Last year we saw the revival of the ’80s, and this spring will recall a more bohemian vibe from the ’70s. Runway shows have displayed a mature approach to the free and casual style of the decade, with flowers and fresh colors adorning almost every look. To convey the liberated feel that’s synonymous with the decade, sheer fabrics and safari styles have been incorporated into designers’ themes. But variety remains key: classic pantsuits with high waists are as fashionable as neon mini-dresses.
The Spring 2008 runway shows reflect the sunny outlook of a “Candyland” of fashion, with bright colors popping up everywhere you look. Designer Phillip Lim (of 3.1 Phillip Lim) had models walking down the runway in jackets and dresses in contrasting tropical colors ranging from melon to turquoise. Similarly, designer Diane von Furstenberg chose jewel tones, like sapphire and emerald, to transform blouses and skirts paired with neutrals to create balance. Design company Etro’s runway showed equally colorful inspiration: The standard for achieving a bohemian look – with layers upon layers – was updated by pairing bright dresses with even brighter jackets.
Christian Dior’s Spring 2008 Ready-to-Wear collection ranged from menswear-inspired pieces to ultra feminine dresses. Regardless of the particular style, sheer fabrics were used for button-down shirts, tunics and sundresses to soften each silhouette. Vivienne Westwood took this trend to the extreme by draping her models in fishnet and tulle. The combination resulted in mermaid-esque models looking like they’d been caught in fishing nets. Sheer fabrics allow for an imaginative and playful tone that few other textures can mimic.
Off the Shoulder
Think of this as a modernist take on the toga: Whether tied at the shoulder or held together with stoned brooches – which were the accessory on spring runways – this trend is the epitome of effortless style. Easy to capture on the shoestring budget of any college student, mainstream stores (like Victoria Secret) have built several pieces using this shape. An off-the-shoulder look allows for flexibility with the rest of an outfit because it won’t necessarily overpower other style elements like bold colors or patterns. And if chosen carefully, the right shoulder cut can be paired with almost any waist-down shape.

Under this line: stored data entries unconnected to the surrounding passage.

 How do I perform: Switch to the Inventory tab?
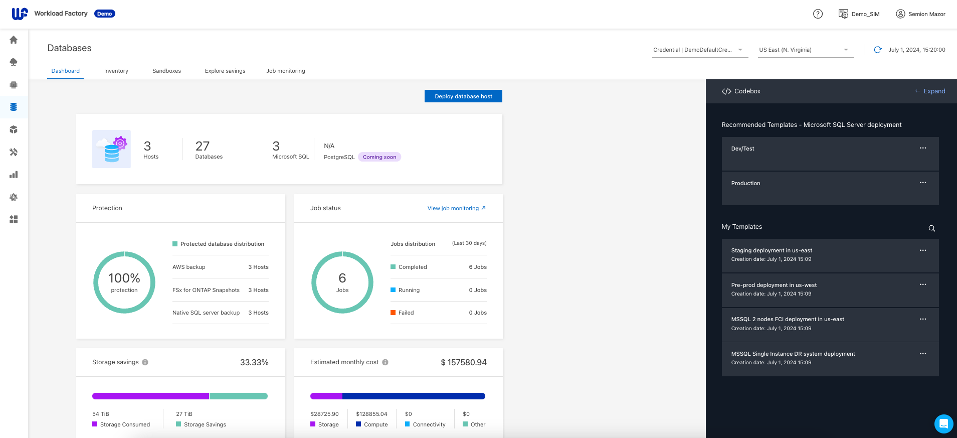[x=117, y=71]
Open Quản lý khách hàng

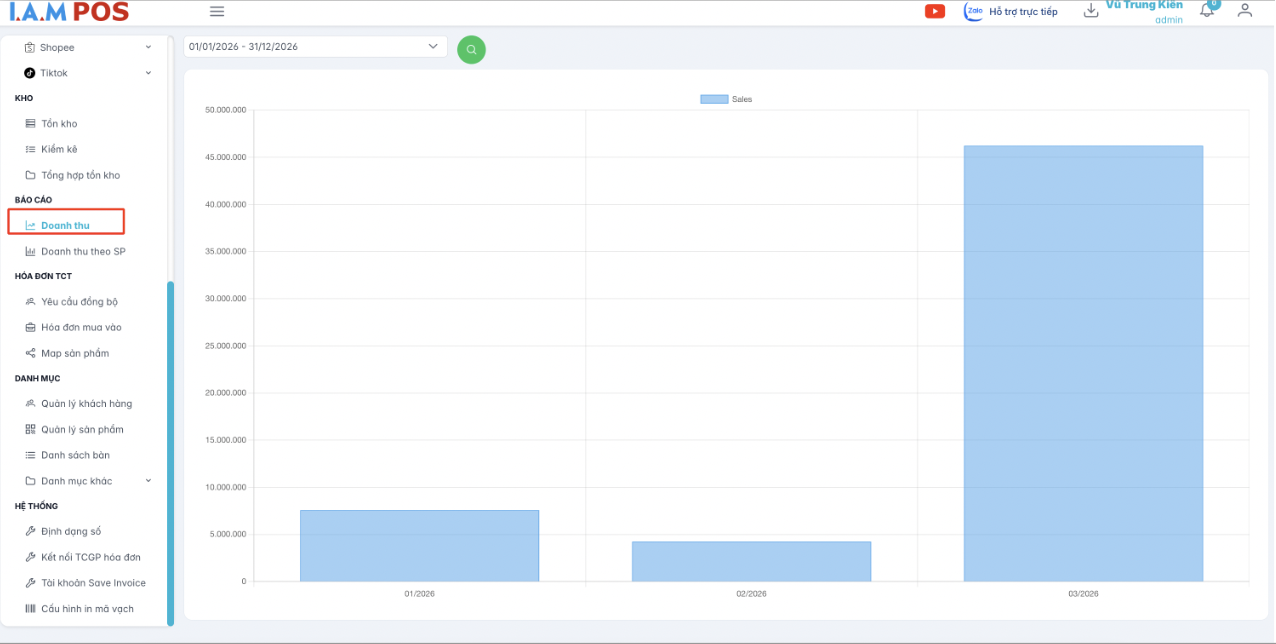[86, 404]
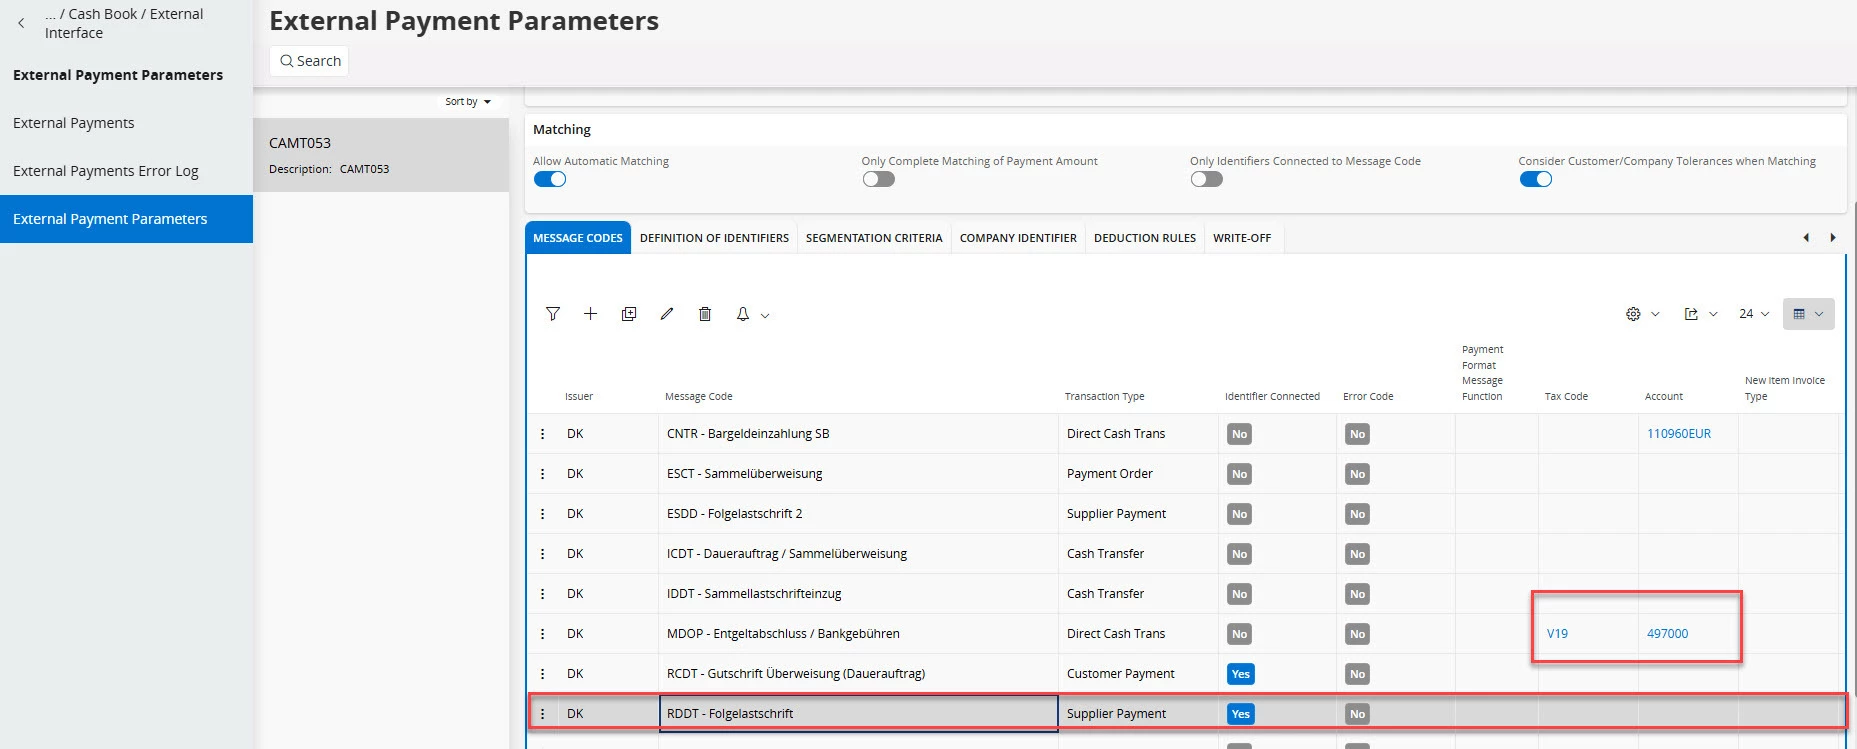1857x749 pixels.
Task: Select the CAMT053 record in the list
Action: click(x=381, y=155)
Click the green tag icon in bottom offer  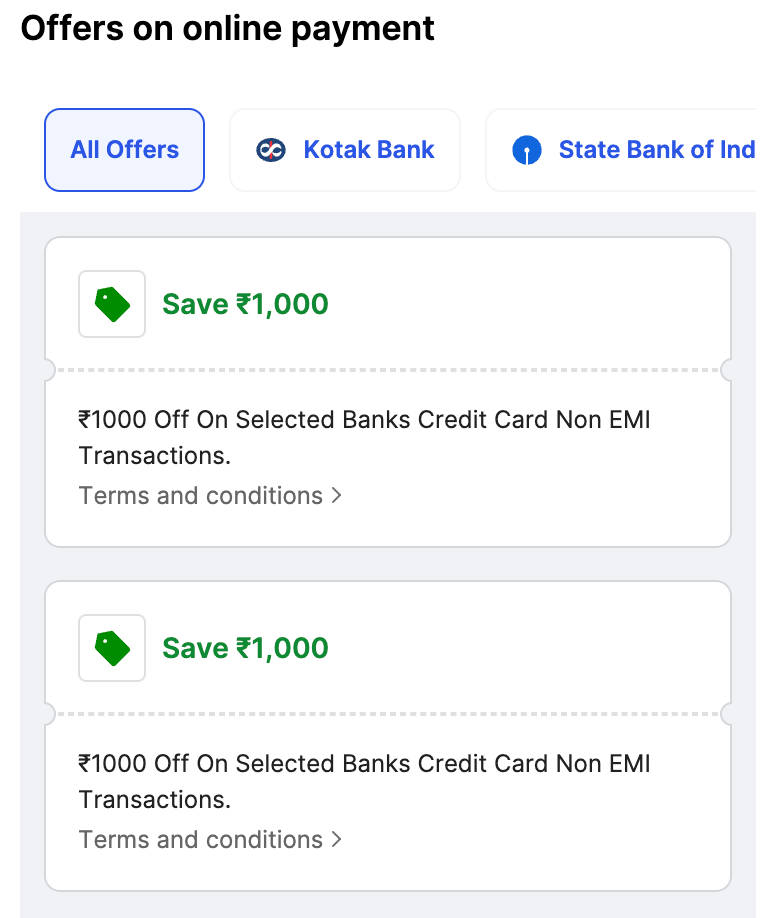pos(112,648)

Designer Zac Posen’s runway show told the story of a young woman who began her day on the sidewalks of New York City and was transported to a safari in Africa. Posen included shirtdresses in khaki tones along with button-downs paired with cargo shorts. For a slightly different take on the casual safari look, Lanvin’s Alber Elbaz brought the spirit of animal life into his clothing. Feathers adorned many of his dresses, with one sporting a fully-feathered bodice. The voluminous train of his longer dresses gave models a fluid, feline walk that translates to a sexy stroll. Both designers accessorized their looks with chunky beaded necklaces constructed mostly from wood and leather belts with prominent buckles.
High Waist/Wide Leg
This style continues into the spring and summer seasons and can be worn either dressy or casual. Several looks coming down Dior’s runway had pants in this style, ranging in fabric and color, paired with racer-back tanks and suspenders (a combination that we’ll most likely see Fall 2008, too). Dolce & Gabbana created pants in materials like faux crocodile and denim with the silhouette, shifting from the heavier wool fabrics we usually see during winter months.